I don't plan on putting any suspension tuners out of business here, but I would like to get a tool to hold the cartridge. The whole "heat it up" thing scares me regarding the cartridge. :eek:
 
I figured as much.... to get to the good stuff, I need to take it apart.

I don't plan on putting any suspension tuners out of business here, but I would like to get a tool to hold the cartridge. The whole "heat it up" thing scares me regarding the cartridge. :eek:

Good luck with the "get a tool". Think more like "make a tool". And you don't need to heat the cartridge to molten ... just almost :D I've found the Sachs cartridge seal heads like to be heated coming off AND going back together. A good heat gun will take care of it - just remember there is a seal inside there :eek:
 
Too bad the cartridge end with the midvalve and rebound stack doesn't pop out of the end of the cartridge tube if I drain the oil and collapse the fork.

I am at about the limit of confidence here with doing the base valve which was way easier than I thought it would be.

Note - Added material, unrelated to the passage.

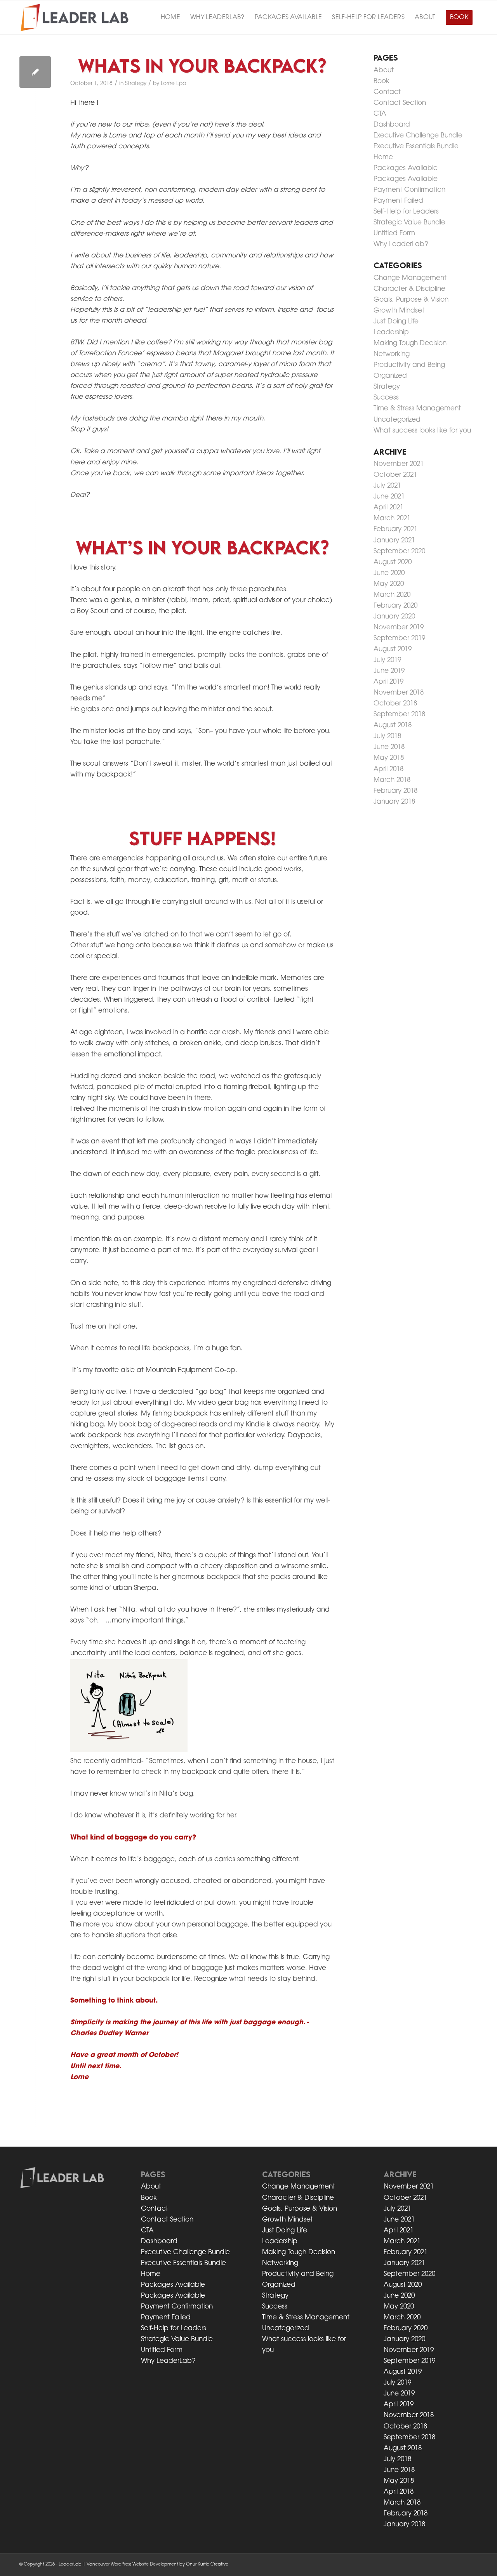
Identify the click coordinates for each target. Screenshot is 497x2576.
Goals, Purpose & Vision (411, 300)
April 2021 (388, 507)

I can make tools in the garage. Hell, for a cartridge holder on my KDX forks, I took the rear axle off, cleaned it really well and used the hex end to hold the cartridge inside while I broke the base valve loose! 22mm IIRC on that one. Those forks were really easy as they had no rebound control, aside from a tube with holes in it. The Sachs seemed much more complicated.

I guess I could go inside for a true oil change as well. And check on the 1mm spacer that Steve mentioned was cracked and coned on his fork.

It's true!! once you get inside, it is hard to stop. Especially after getting (apparently) so close to the mid valve. I dream about getting to the mid valve at night!!